Çiçekçi Dergâhı’nda çaylarımızı yudumlarken Bestami Yazgan ustanın tok âvâzından Anadolu coğrafyası misali saf ve bir o kadar da pir ü pak şiirlerini dinledik. Bu esnada Bizim Yunus’u, Derviş Taşkale’yi, Necip Fazıl Kısakürek’i, Bahaeddin Karakoç’u, Ali Alparslan’ı, Abdülbaki Gölpınarlı’yı rahmetle; Faruk Taşkale’yi, Süleyman Berk’i, Hüseyin Gündüz’ü ve Recep İncecik’i hayırla yâd ettik. 

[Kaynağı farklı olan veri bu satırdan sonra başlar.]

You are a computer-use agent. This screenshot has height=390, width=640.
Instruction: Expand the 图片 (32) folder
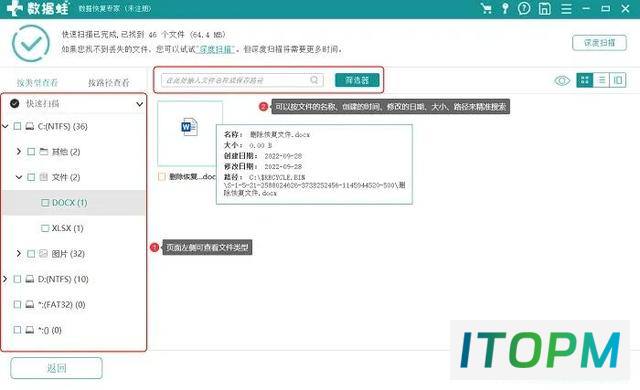[x=19, y=253]
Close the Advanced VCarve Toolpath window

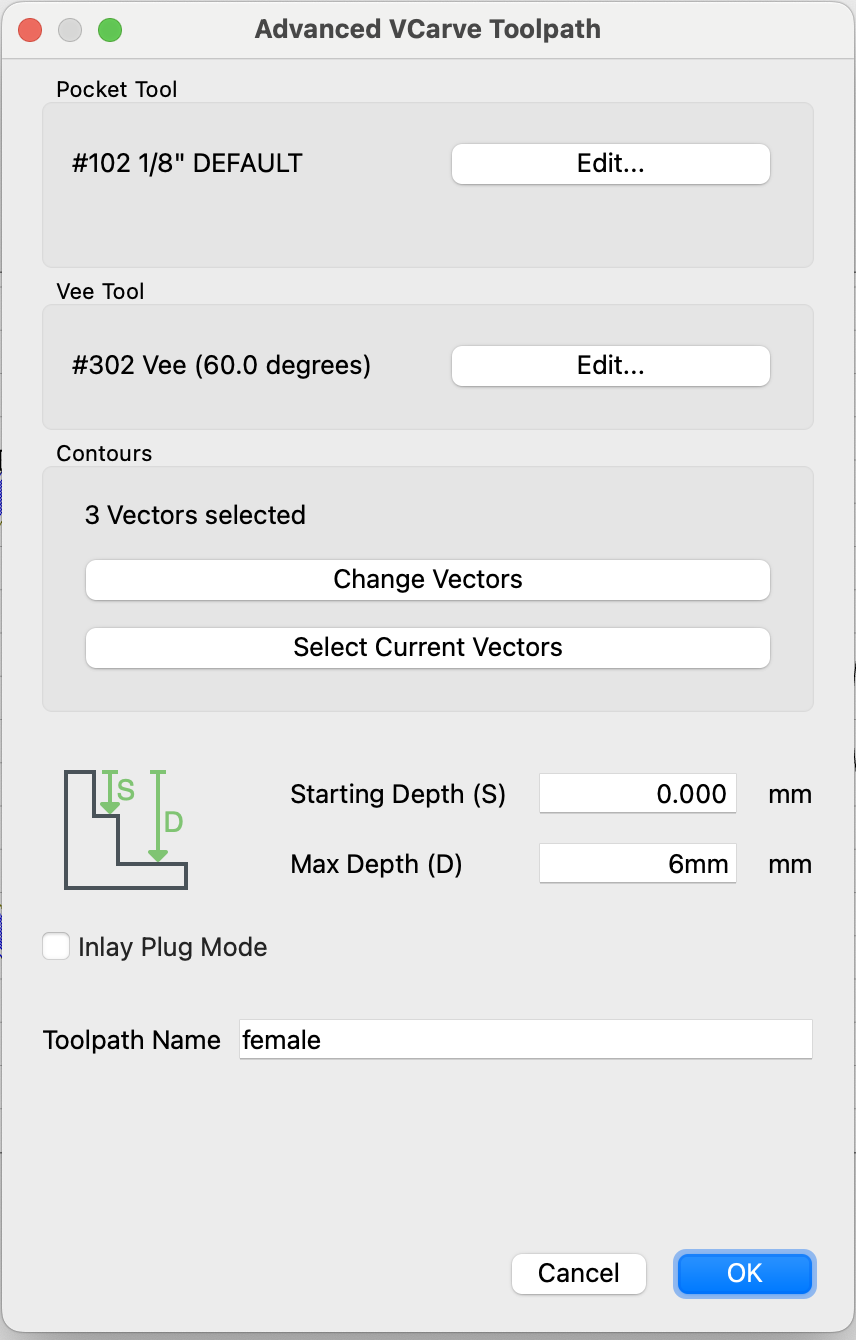[x=30, y=29]
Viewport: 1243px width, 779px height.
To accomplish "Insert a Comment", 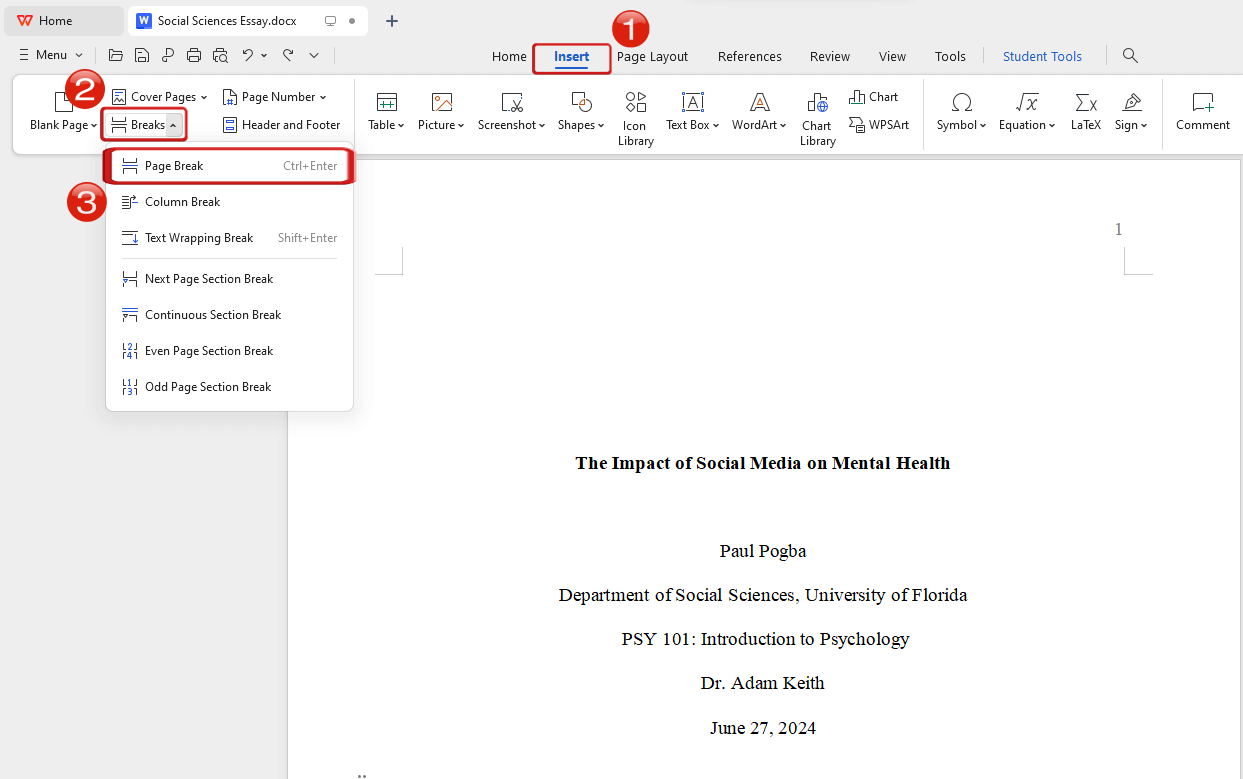I will [x=1202, y=112].
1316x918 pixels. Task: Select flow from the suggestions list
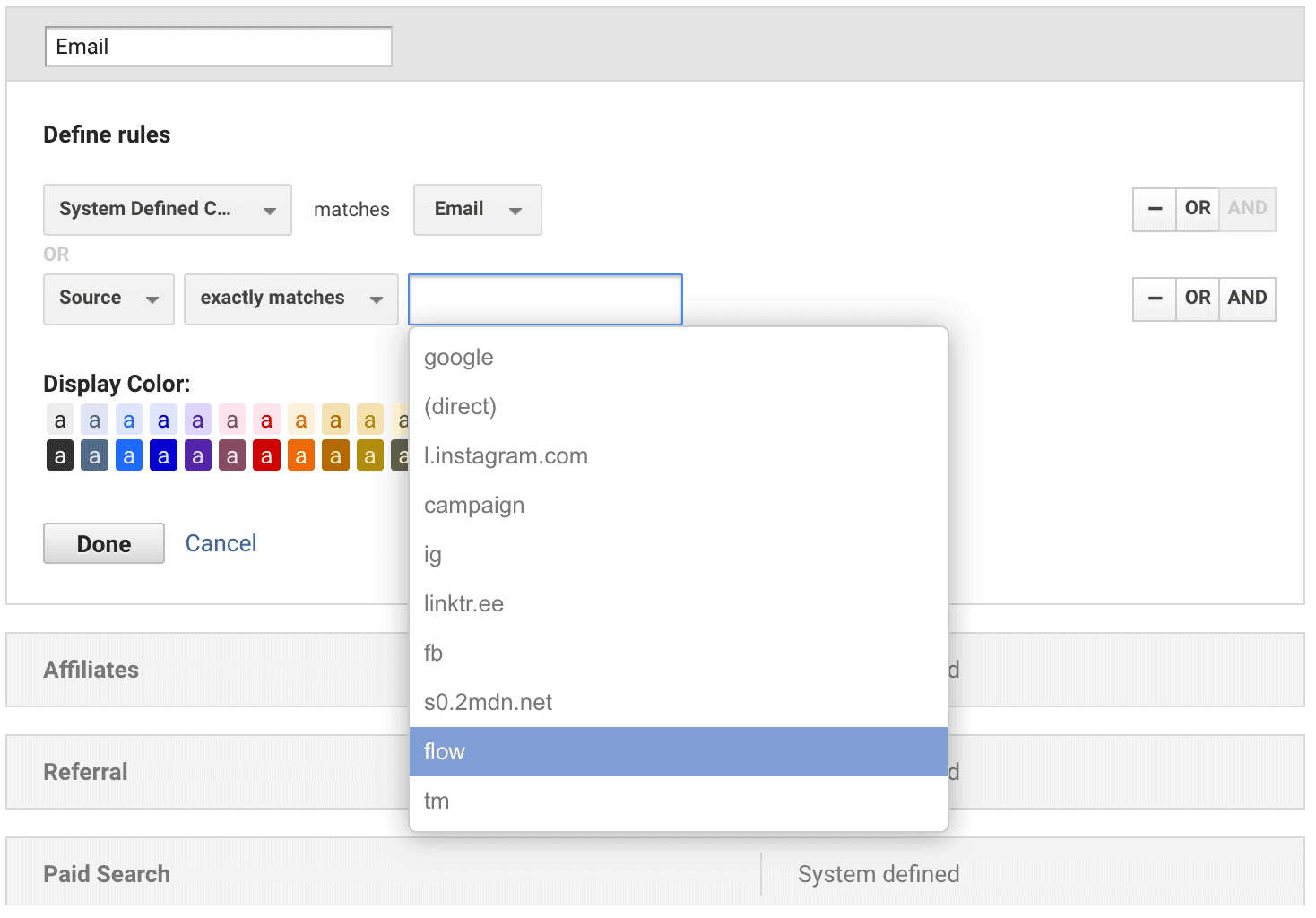(678, 751)
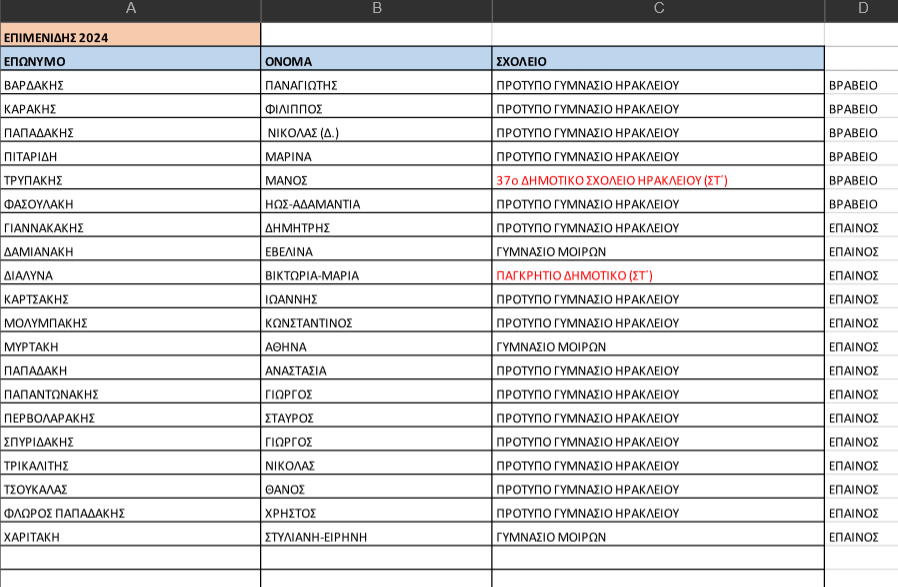This screenshot has height=587, width=898.
Task: Select the red "37ο ΔΗΜΟΤΙΚΟ ΣΧΟΛΕΙΟ ΗΡΑΚΛΕΙΟΥ" cell
Action: 658,181
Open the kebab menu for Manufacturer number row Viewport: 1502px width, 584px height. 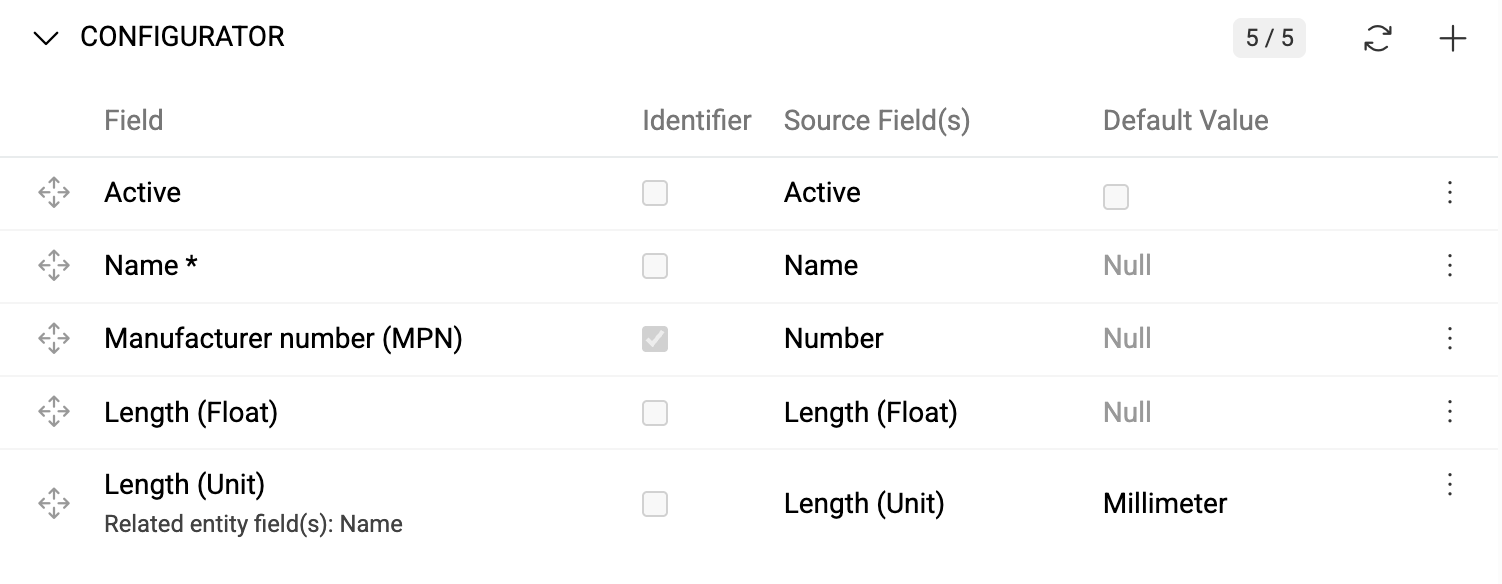1449,339
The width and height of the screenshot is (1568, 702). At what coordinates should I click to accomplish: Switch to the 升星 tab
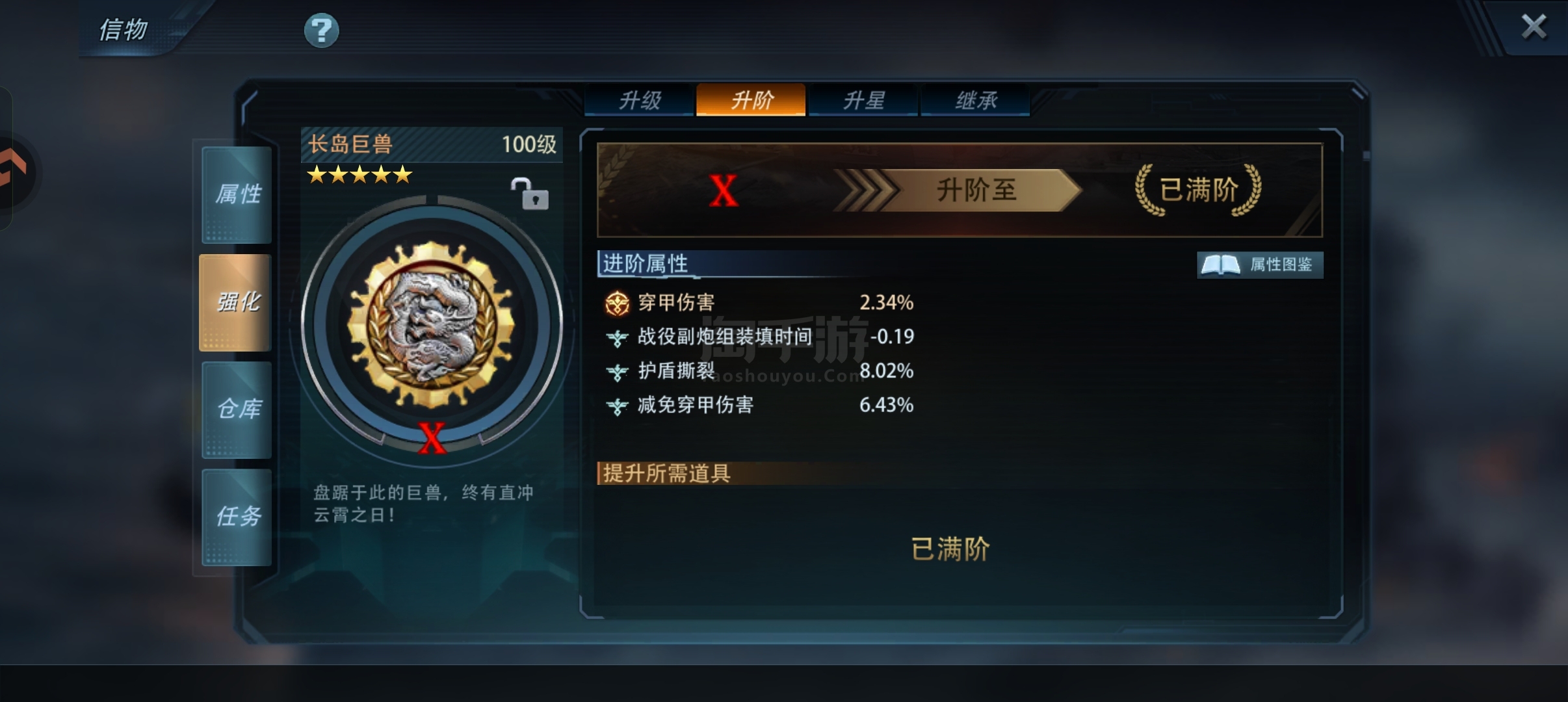click(x=863, y=100)
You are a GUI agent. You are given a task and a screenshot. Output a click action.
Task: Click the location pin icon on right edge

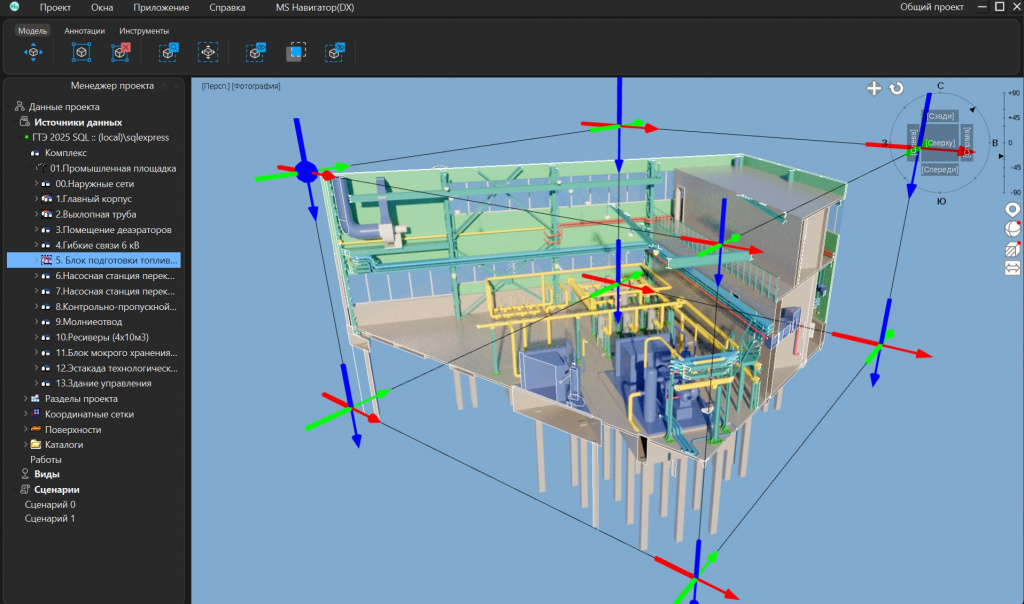click(x=1012, y=209)
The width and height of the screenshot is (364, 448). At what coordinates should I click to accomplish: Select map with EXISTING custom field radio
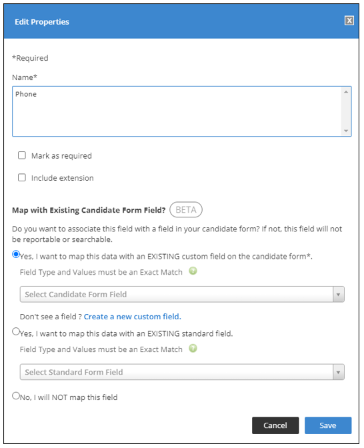pyautogui.click(x=16, y=254)
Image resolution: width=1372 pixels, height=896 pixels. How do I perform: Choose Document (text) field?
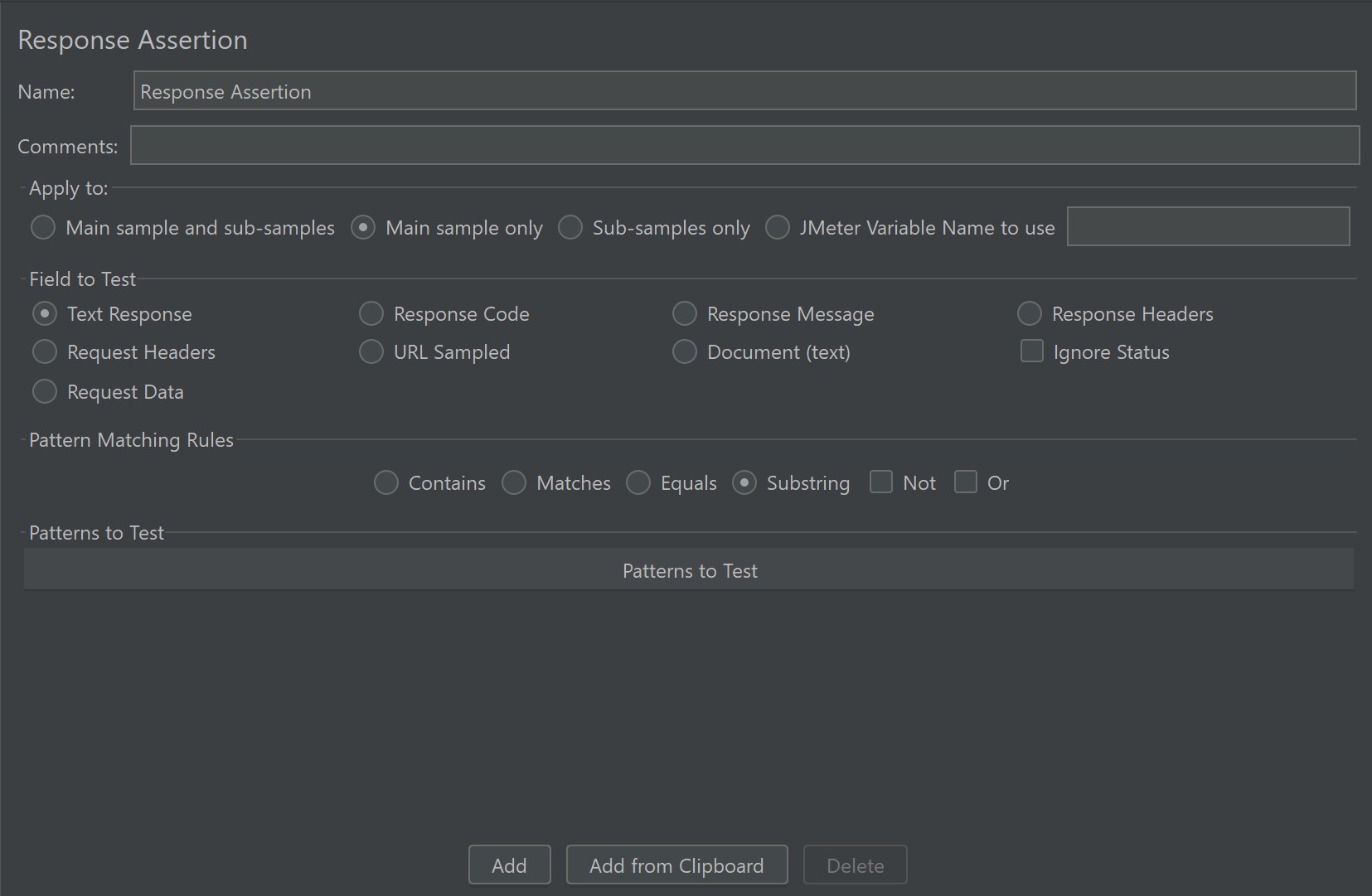point(685,351)
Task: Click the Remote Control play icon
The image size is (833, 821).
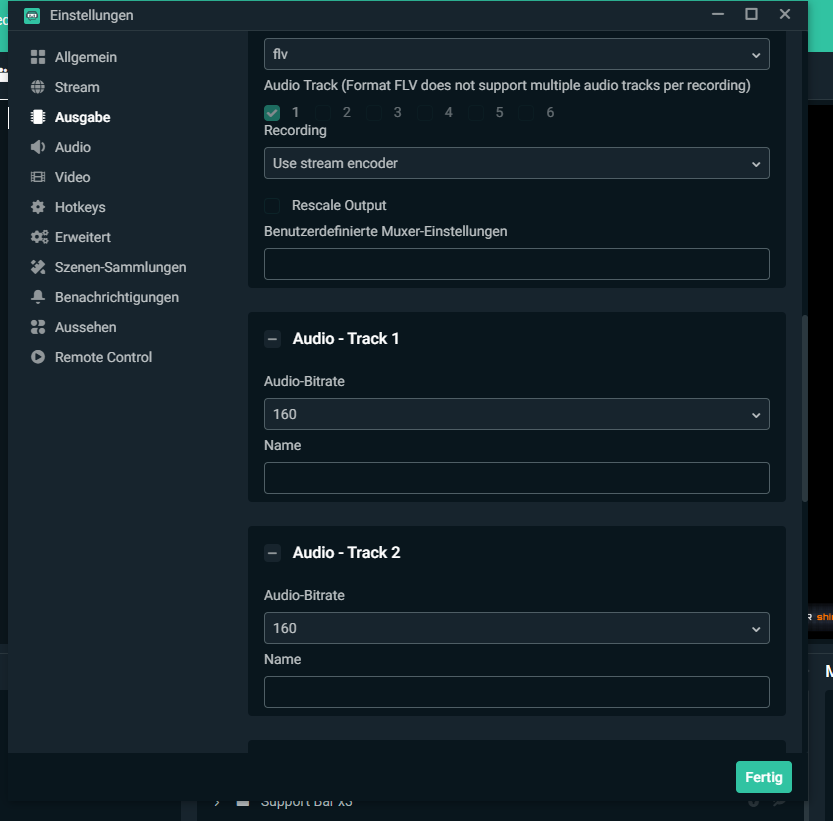Action: (38, 357)
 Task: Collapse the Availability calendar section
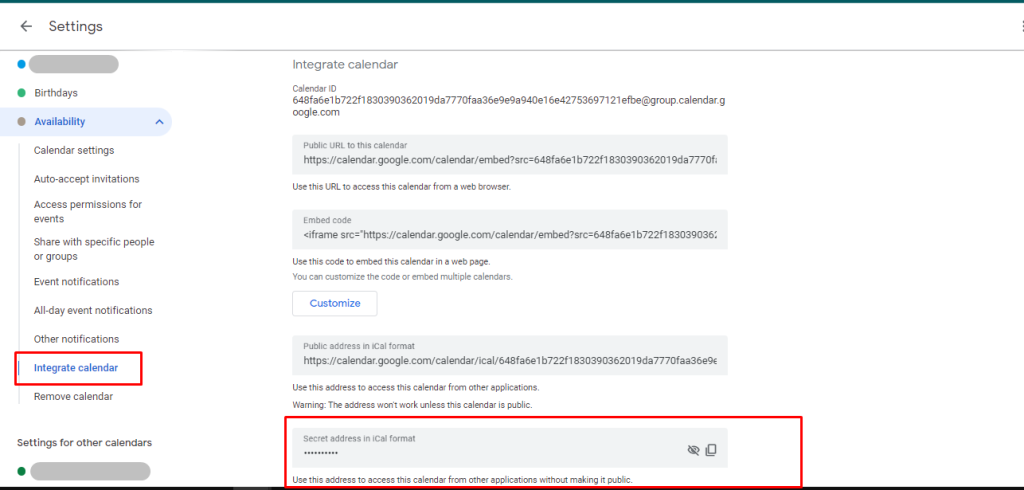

Dergâhta içinden Efendimiz Aleyhisselâm geçen sohbetlere ve haliyle hikmetli şiirin muhabbet deryasına dalarken, Bestami Yazgan, Hiçlik Hırkası’yla bizleri çepeçevre kuşattı:

Hece taşlarından silinir isim,
Ey gönül, fânîlik yakışır bize.
Kalmaz bir hâtıra, kalmaz bir resim,
Ey gönül, fânîlik yakışır bize.

 Güneşle saklambaç oynuyor gece,
Yıldızlar geçidi sanal eğlence,
Güvenme varlığa, dayanma güce;
Ey gönül, fânîlik yakışır bize.

Ağaç budanırsa gür olur ancak,
Yükünden kurtulan hür olur ancak,
Benliğinden geçen «bir» olur ancak;
Ey gönül, fânîlik yakışır bize.

Bırak bu hayatın süsünü bırak,
Dünyanın kirini, pasını bırak,
Heybene azığın hasını bırak;
Ey gönül, fânîlik yakışır bize.

Zamanın en keskin makası hiçlik,
İkbâlin zirvesi, arkası hiçlik,
Sabır dergâhının hırkası hiçlik;
Ey gönül, fânîlik yakışır bize.

Yükümüz yüklene, vâdemiz dola,
Bu yoldan bir daha dönülmez ola,
Varımız, yoğumuz anılmaz ola;
Ey gönül, fânîlik yakışır bize.

Mayamız topraktır, biliyor musun?
Bâkî olan Hak’tır, biliyor musun?
Haydi vakit tamam, geliyor musun?
Ey gönül, fânîlik yakışır bize.

Bestami Yazgan: Herkes ahiret yurdunda ebedî kalacak.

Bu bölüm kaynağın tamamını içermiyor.